Could she be doing exactly what she wants? Wow, mind-blown. I can only wish I wanted to do all that.
Meanwhile, I cross small items off my to-do list and consider my single upcoming social obligation for this week in great detail.
The Depression Theory
I used to blame my FOOOE on depression and anxiety, but a miraculous turn of events cured me of both afflictions. I still get anxious, but in a normal way, like when something scary happens.
Before, it was all the time, which as you can imagine was distracting.
It’s surprising to me that depression/anxiety is NOT the reason for my lack of focus and motivation in life.
No —I truly believe we are all born with different capacities for motivation.
I used to have a friend named Drake who was a hot hunk of muscular sexiness. He told me he had virtually no sex drive, and he was fine with that. It wasn’t ill-health, he just wasn’t motivated to seek out or engage in sex.
I guess nowadays he might be classified as asexual, but when I tried to look it up there were 8 billion articles about how to fix low sex drive in men, so apparently, it’s called “you’re broken and we must fix you immediately.”
When No Means Yes
People who prioritize themselves and their goals make greater progress toward their ultimate destination, and it starts with setting a goal and saying NO when you need to.

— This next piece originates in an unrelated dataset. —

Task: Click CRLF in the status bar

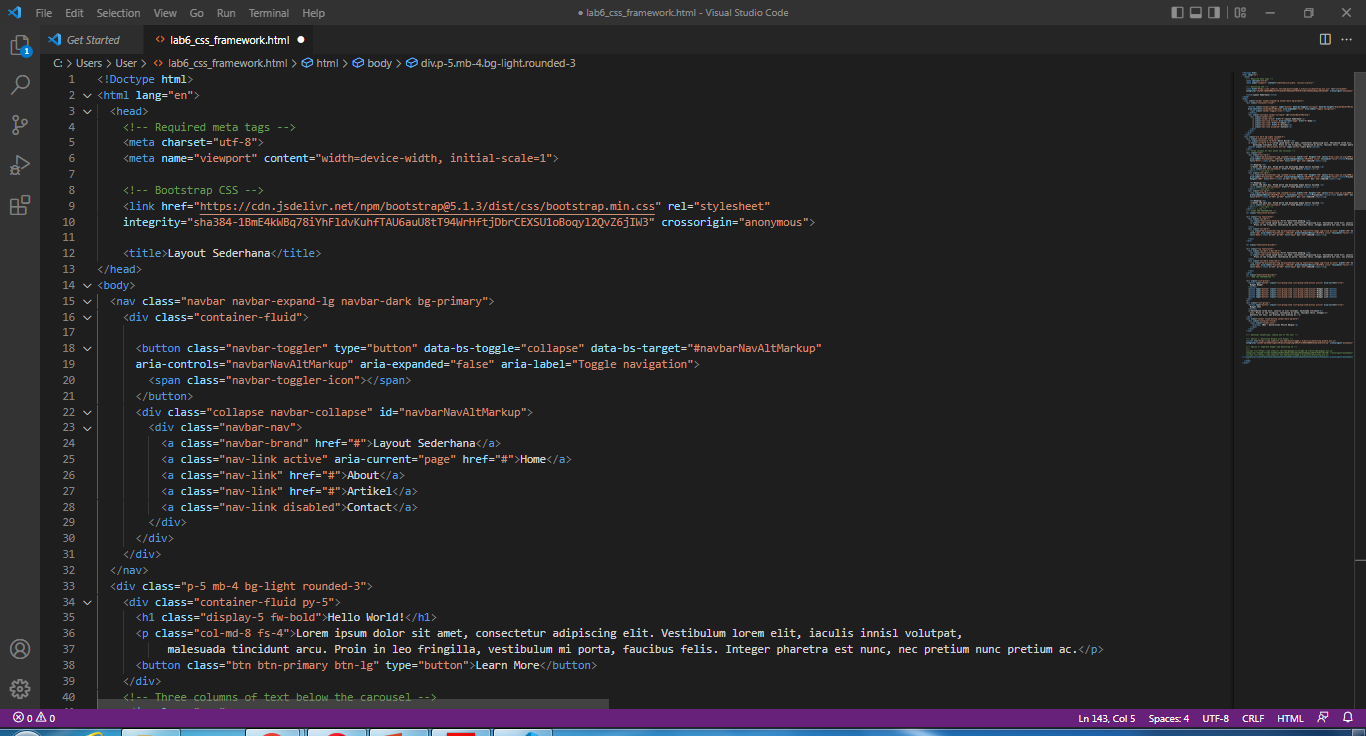Action: pyautogui.click(x=1253, y=717)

I have slowly sussed out this truth but applied it unevenly.
If you are going to say NO to being part of some committee, it’s a good idea to have a YES waiting in the wings.

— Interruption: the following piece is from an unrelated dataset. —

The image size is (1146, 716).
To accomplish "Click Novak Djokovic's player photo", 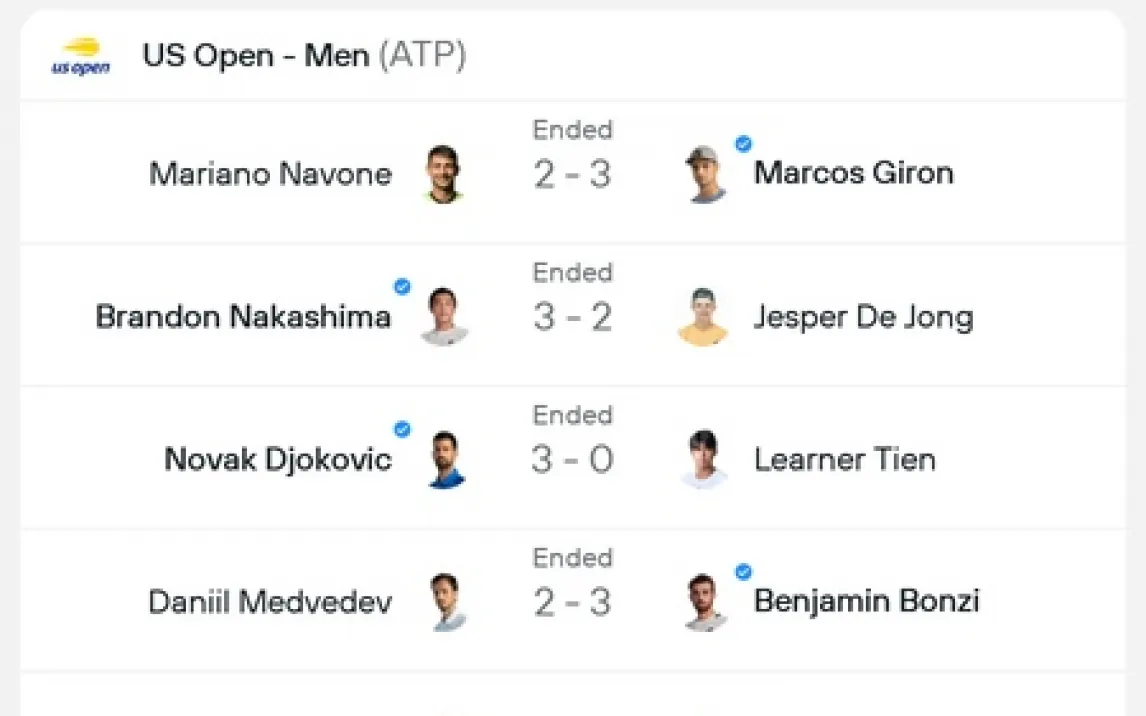I will [x=446, y=460].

Otherwise, instead of feeling empowered, you might just feel left out.
It’s a challenge for all of us to take on more without feeling overwhelmed. I get sidetracked in both defining and sticking with multiple priorities.
I have a daily to-do list, but when it comes to longer-range goals I suffer from psychic myopia.

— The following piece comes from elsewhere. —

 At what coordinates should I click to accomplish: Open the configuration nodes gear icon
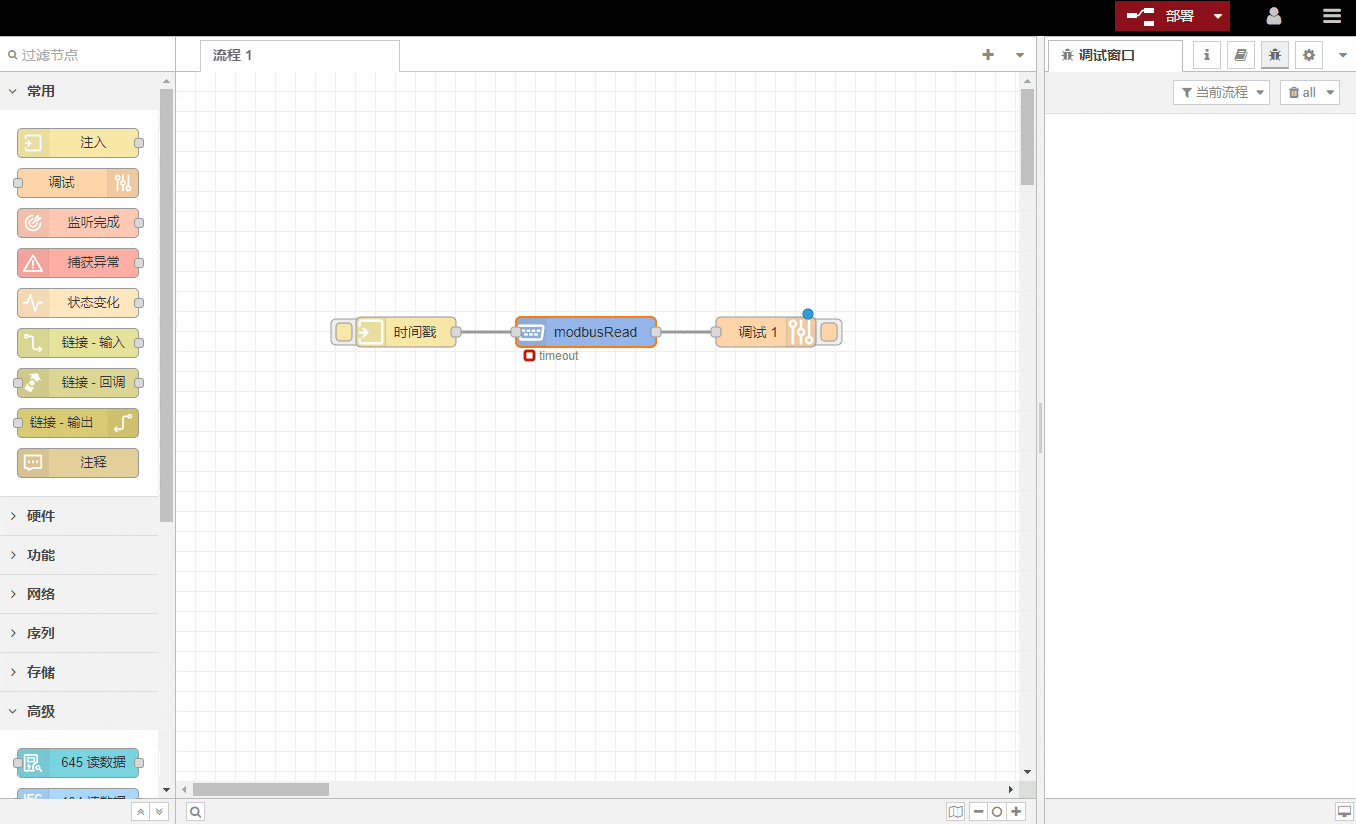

Is FOOOE really Fear of Failure (FOF) in disguise and with a lot more Os?
I feel like in life, you often have a choice: take on something big and risk being overwhelmed and failing, or avoid responsibility and risk being left out or bored.
The Excessive Hobby Syndrome
Jobs help us structure our lives, because nine hours of work plus commuting doesn’t leave much leftover time. As adults, we spend a lot of time doing chores and caring for others.
So we don’t get much practice at figuring out how to occupy ourselves when the carpet is pulled out and we stop working or kids leave home.
I’ve satirized my excessive hobbies in Childfree Lady Dies in Unicycle Accident because when you don’t have an immediate, non-negotiable Life Purpose like being a mother or a superhero or having a full-time job, you have to figure it out for yourself.
I recently gave up my fledgling attempts at pickleball when I realized I’d rather not leave the house more than two times a week after dark, so Thursday night ball-swatting under the court lights wasn’t going to work.
What is a normal number of obligations? It’s gotta vary with each individual.
This Explains Why Men Can’t Retire
When people, usually men, say they can’t retire because they don’t know what they would do, I get perplexed. My FOOOE instinct is clear and strong.
It’s obvious to me that being saddled with hours of Nothing beats the alternative, endless minutes of Something, every damn time.
Guys, you would no longer be chained to an ever-churning, relentless wheel that occasionally drags you under the creek!
You would go for long walks when the weather is nice and burrow in your living room when there is an ice storm.
Many of us would prefer having someone else provide structure.
I’ve had a hard time coming to terms with my inherent lack of motivation, probably because I am a Type A personality from a family of the same, and I grew up with a lot of privileges.
Plus, we are taught that having big goals, big dreams, and a desire for wealth and fame is the normal human condition.
The problem with that load of horseshit is it only works for the 5% of humanity who happen to be born highly motivated or righteously driven by the unfairness of life. Some, too, were pummelled by their insecure or needy (or simply resource-poor) parents to “have something to show for yourself.”
I mean, it’s terrific that such people exist — but I gotta believe the rest of us who shirk responsibility are far more common and have a purpose, too.